Collected data:
——

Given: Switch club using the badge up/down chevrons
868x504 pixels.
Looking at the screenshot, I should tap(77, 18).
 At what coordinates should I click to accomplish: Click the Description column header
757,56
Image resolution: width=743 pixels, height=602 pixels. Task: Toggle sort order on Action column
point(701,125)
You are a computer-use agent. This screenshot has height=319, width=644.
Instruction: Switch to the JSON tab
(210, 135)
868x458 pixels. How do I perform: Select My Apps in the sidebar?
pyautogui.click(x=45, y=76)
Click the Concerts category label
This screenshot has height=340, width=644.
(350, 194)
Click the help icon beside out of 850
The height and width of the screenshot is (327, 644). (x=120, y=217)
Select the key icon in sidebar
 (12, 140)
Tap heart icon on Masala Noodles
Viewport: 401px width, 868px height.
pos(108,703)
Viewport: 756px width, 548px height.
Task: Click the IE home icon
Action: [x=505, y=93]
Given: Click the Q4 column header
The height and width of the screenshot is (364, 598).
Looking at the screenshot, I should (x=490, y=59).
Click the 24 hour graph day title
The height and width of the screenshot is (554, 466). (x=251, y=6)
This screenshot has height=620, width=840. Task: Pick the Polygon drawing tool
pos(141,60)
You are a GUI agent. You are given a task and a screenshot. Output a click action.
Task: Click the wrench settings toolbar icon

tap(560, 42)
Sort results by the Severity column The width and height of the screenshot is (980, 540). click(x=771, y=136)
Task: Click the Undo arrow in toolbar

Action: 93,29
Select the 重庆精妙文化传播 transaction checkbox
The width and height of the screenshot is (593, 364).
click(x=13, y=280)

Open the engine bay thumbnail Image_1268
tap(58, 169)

——

The problem
Your answer should consist of each line of the data above in which the word "agent" occurs.

Output of the exercise
You are a computer-use agent. This screenshot has height=319, width=644.
You are a GUI agent. You are given a task and a screenshot. Output a click action.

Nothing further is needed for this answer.